### Directions for this task
Return exactly the span of lines that opens with the line containing "1079x875 pixels." and closes with the last line of the data, inclusive.

----------

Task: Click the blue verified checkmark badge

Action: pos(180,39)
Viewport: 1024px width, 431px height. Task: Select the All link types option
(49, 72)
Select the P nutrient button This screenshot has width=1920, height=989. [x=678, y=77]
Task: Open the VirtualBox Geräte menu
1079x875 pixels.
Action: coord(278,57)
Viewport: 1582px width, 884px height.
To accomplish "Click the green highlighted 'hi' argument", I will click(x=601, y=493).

----------

### Problem solution
1079x875 pixels.
Action: coord(278,57)
Viewport: 1582px width, 884px height.
To accomplish "Click the green highlighted 'hi' argument", I will click(x=601, y=493).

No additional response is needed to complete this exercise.